Speaking on the panel "Cloud: The Apps" on Thursday at Web 2.0 Summit in San Francisco, Salesforce.com's CEO Marc Benioff and Google's Enterprise unit president Dave Girouard displayed a "bring it on" attitude towards their larger rivals' aspirations in the market for SaaS ((software as a service).
Asked by moderator Tim O'Reilly, CEO of O'Reilly Media, for his opinion about dismissive comments Oracle CEO Larry Ellison made recently about SaaS as little more than an empty buzzword, Benioff quoted ancient Chinese military strategist Sun Tzu, author of The Art of War.
"'When weak, feign strength.' That's the right approach for him. [But it's not] the right approach for these companies that are strong and developing and have tremendous organic growth," Benioff said, referring to his company, partner Google and the other two represented on the panel, VMware and Adobe. "We've embraced these new technologies."

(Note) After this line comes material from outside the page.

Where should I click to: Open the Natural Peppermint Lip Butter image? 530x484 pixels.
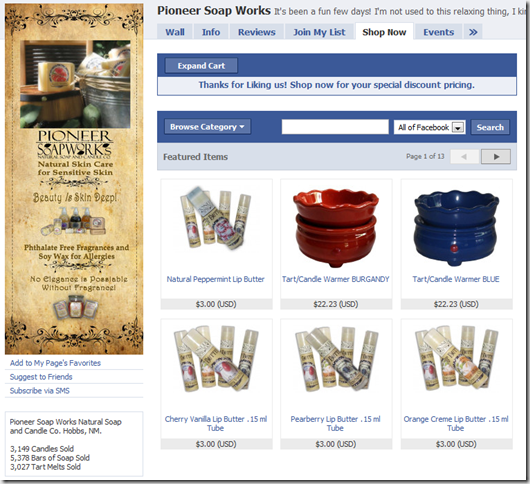click(x=216, y=218)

But Benioff wasn't finished, and a few minutes later hit out again at his former boss Ellison, saying that the SaaS approach can't be compared with "mature, dying models like Oracle and SAP, which is maybe already dead."
Girouard also had choice words for traditional enterprise software vendors, saying that they haven't learned from the successes of Web-based software for consumers, and are thus failing to meet the expectations of those same consumers when they go to work.
"There's an amazing disconnect between the innovation and user experiences delivered in the consumer world and the stagnant, unenlightened world of enterprise computing that puts the user experience far in the background and focuses on business process," he said.
The modus operandi of Google's Enterprise unit is to adapt the company's consumer Web applications for the enterprise market, so that their ease of use and friendly interfaces carries over to the workplace, thus meshing the best of both worlds, he said.
Girouard also said he welcomed Microsoft's recent announcements of its SaaS strategy, including its Azure Web application development platform and Web-hosted version of Office. Since the introduction of the Google Apps hosted collaboration and communication suite, Girouard has said that judging it against Microsoft Office is a faulty "apples to oranges" comparison.
When Microsoft releases Web Applications for Office, then it will be possible to measure it against Google Apps. "And our apples will taste better," Girouard said.